First-in-Human Study of Osimertinib Plus Datopotamab Deruxtecan Shows ‘Promising’ Efficacy in Pretreated NSCLC

By Cecilia Brown - Last Updated: March 27, 2025

Osimertinib plus datopotamab deruxtecan showed “promising efficacy and manageable safety” in patients with EGFR-mutated advanced non-small cell lung cancer (NSCLC) who experienced disease progression on first-line osimertinib, according to results from the ORCHARD trial.

Xiuning Le, MD, PhD, of the University of Texas MD Anderson Cancer Center, presented the results from the trial during the 2025 European Lung Cancer Congress in Paris, France. The phase 2 ORCHARD trial is a non-randomized platform study evaluating novel treatment combinations in patients with EGFR-mutated advanced NSCLC who progressed on first-line osimertinib. Module 10 of the ORCHARD study is the first-in-human study to evaluate the combination of osimertinib plus datopotamab deruxtecan.

A total of 69 patients received oral osimertinib 80 mg once a day with intravenous datopotamab deruxtecan at a dose of 4 mg/kg (n=35) or 6 mg/kg (n=34) every three weeks. The study began enrolling patients in the 4 mg cohort and then extended enrollment to the 6 mg cohort, followed by simultaneous enrollment to both dose level cohorts. The primary endpoint of the study was the overall response rate ORR, with secondary endpoints including duration of response (DoR), progression-free survival (PFS), overall survival (OS), and safety.

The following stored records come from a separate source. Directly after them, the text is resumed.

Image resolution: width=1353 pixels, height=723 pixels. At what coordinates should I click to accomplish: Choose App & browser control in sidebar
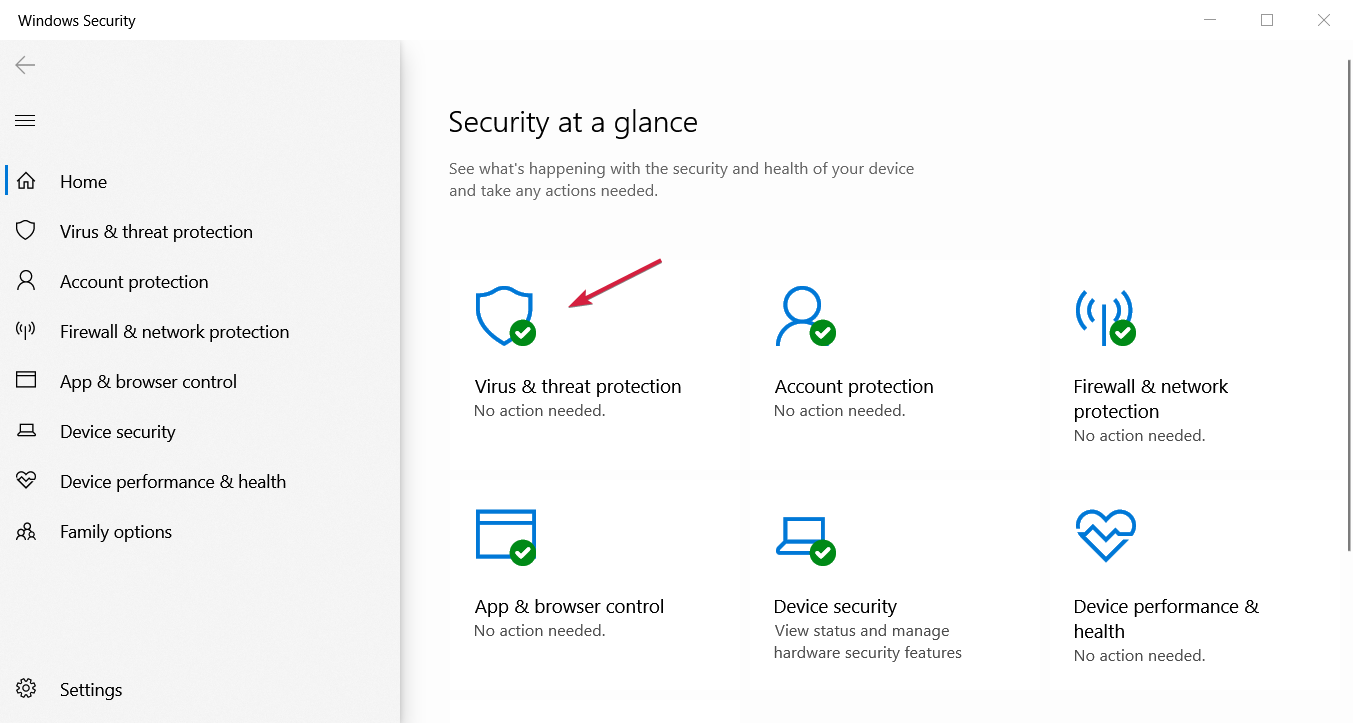[x=148, y=382]
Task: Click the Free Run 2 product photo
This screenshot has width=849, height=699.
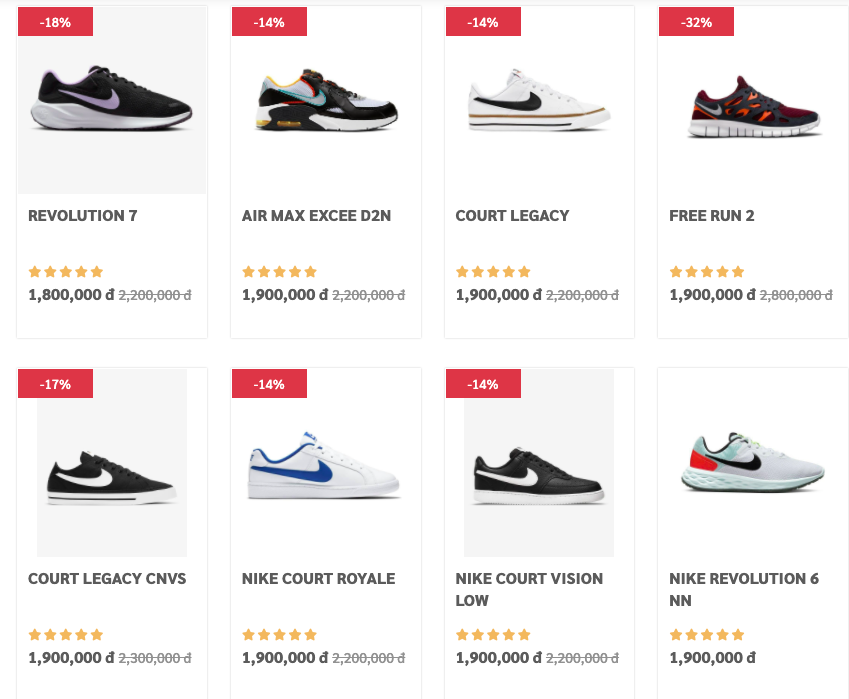Action: (x=753, y=100)
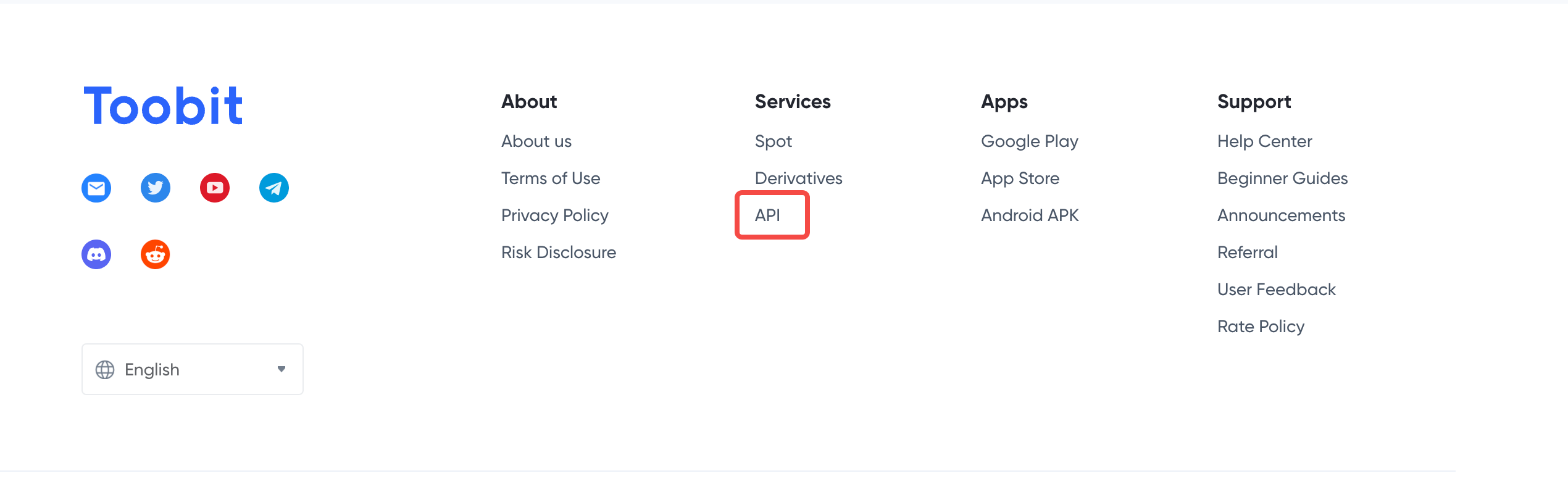
Task: View the Rate Policy page
Action: click(x=1261, y=327)
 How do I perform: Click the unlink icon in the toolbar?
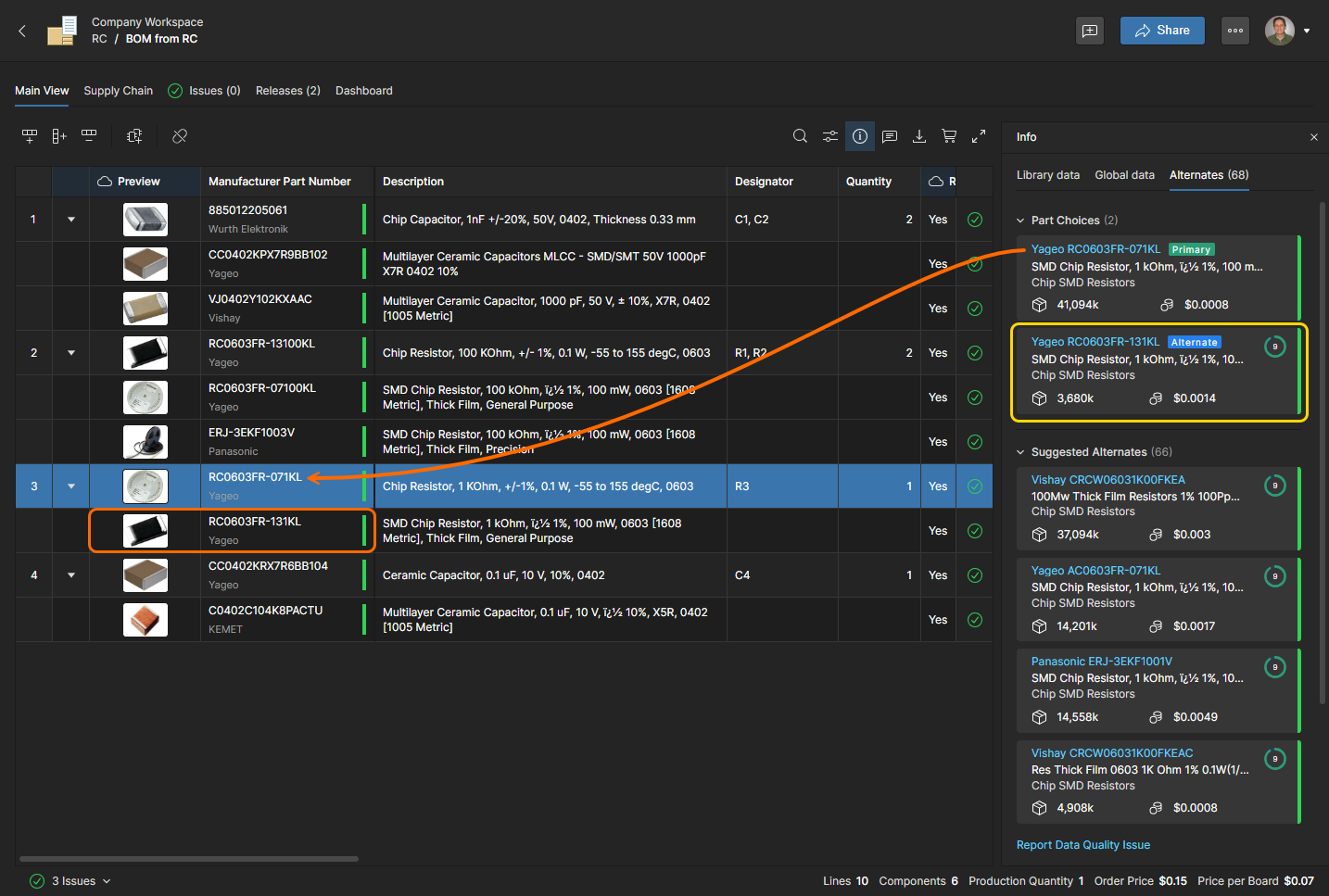(180, 136)
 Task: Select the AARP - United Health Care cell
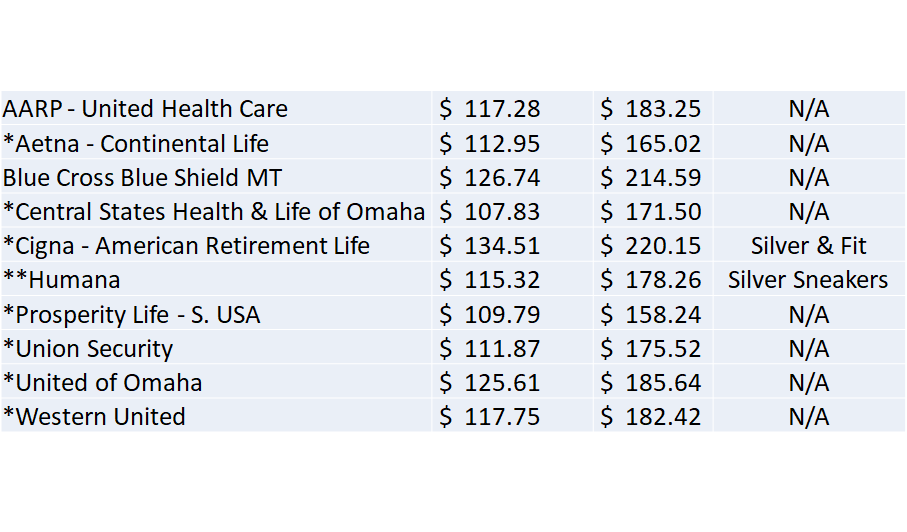click(216, 108)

The median treatment duration was 9 months among those receiving the 4 mg/kg dose, with a median follow-up of 13.4 months. Among patients receiving the 6 mg/kg dose, the median treatment duration was 9.8 months, with a median follow-up of 13.8 months.

Among the 68 patients the researchers evaluated, the ORR was 43% in patients receiving the 4 mg dose and 36% among those receiving the 6 mg dose. At 9 months, 15% of patients receiving the 4 mg dose remained in response, compared with 64% of those receiving the 6 mg dose. The median PFS was 9.5 months in patients receiving the 4 mg dose, compared with 11.7 months in those receiving the 6 mg dose.

However, a higher proportion (56%) of patients receiving the 6 mg dose had grade ≥3 adverse events (AEs) related to any treatment than those receiving the 4 mg dose (34%). AEs leading to datopotamab deruxtecan dose reduction also occurred in a higher proportion of patients receiving 6 mg (59%) than 4 mg (23%), as did adjudicated interstitial lung disease/pneumonitis (4 mg vs 6 mg: any grade, 3% vs 15%; grade ≥3, 3% vs 6%). The investigators reported “no new safety signals.”

While “longer-term follow-up data are awaited,” Dr. Li and colleagues explained that “considering the overall benefit/risk profile, 6 mg/kg should be the preferred” starting dose of datopotamab deruxtecan for combination with osimertinib 80 mg.

Reference

Le X. Osimertinib (osi) + datopotamab deruxtecan (Dato-DXd) in patients (pts) with EGFR-mutated (EGFRm) advanced NSCLC (aNSCLC) whose disease progressed on first-line (1L) osi: ORCHARD. Abstract #1O. Presented at the European Lung Cancer Congress 2025, March 26-29, 2025; Paris, France.